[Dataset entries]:
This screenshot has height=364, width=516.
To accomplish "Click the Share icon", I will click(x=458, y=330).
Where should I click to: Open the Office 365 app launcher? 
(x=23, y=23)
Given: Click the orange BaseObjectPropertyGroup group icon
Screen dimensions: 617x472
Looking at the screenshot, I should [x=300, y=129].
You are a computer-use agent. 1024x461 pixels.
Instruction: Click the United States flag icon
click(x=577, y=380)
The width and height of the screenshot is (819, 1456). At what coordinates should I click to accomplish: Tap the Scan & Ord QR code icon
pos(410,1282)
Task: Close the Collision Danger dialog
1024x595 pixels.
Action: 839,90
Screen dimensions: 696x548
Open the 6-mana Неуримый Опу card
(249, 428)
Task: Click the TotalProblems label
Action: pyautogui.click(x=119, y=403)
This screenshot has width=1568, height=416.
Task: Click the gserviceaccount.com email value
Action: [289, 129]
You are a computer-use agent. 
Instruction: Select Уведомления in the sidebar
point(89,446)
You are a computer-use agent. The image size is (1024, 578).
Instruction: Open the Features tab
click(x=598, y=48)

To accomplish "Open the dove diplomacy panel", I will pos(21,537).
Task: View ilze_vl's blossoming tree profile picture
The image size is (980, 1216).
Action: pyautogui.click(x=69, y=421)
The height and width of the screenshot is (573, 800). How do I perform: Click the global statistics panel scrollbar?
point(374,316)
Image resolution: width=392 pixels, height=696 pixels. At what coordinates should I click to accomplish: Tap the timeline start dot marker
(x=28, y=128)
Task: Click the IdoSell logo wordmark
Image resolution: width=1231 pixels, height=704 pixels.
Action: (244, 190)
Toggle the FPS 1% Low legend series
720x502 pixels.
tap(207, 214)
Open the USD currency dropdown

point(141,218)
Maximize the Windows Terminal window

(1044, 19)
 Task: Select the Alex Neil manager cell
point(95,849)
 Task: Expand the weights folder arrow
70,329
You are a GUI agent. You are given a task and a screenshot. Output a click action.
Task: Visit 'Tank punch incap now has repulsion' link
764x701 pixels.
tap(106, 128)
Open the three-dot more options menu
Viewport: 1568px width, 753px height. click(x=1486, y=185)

[WHAT IS EXPECTED]:
When you find a line in the records that contains the word "will", copy it.

[ANSWER SPACE]:
To accomplish "Click the Share icon", I will click(x=458, y=330).
To accomplish "Open the dove diplomacy panel", I will pos(21,537).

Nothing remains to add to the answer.